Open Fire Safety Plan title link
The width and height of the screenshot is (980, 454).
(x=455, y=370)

***

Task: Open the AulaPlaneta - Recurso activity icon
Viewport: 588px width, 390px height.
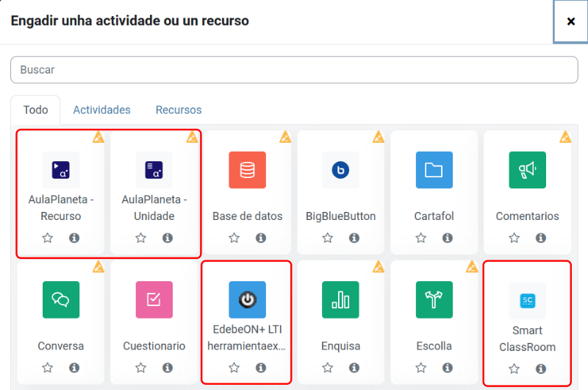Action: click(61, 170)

***

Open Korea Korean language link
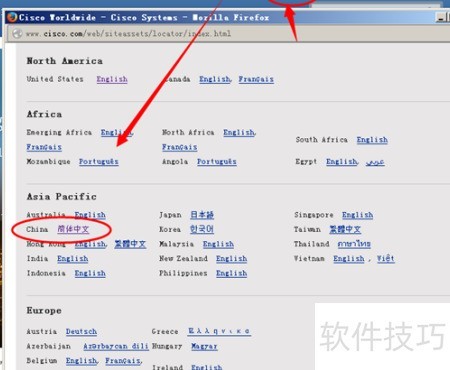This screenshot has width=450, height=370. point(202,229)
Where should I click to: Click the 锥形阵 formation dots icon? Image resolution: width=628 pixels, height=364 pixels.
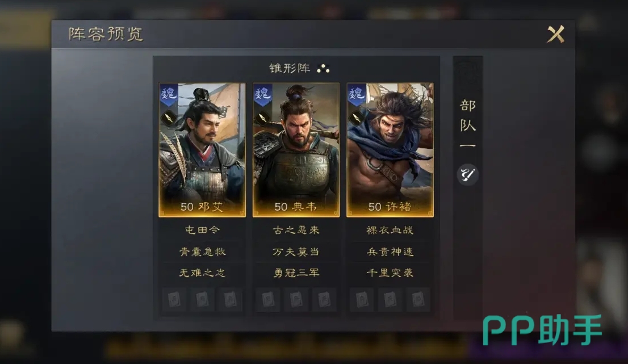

***

Prompt: For each line of the entries that contains the word "icon", make a copy.

Response:
Task: Open the AulaPlaneta - Recurso activity icon
Where should I click to: Click the 锥形阵 formation dots icon? Image resolution: width=628 pixels, height=364 pixels.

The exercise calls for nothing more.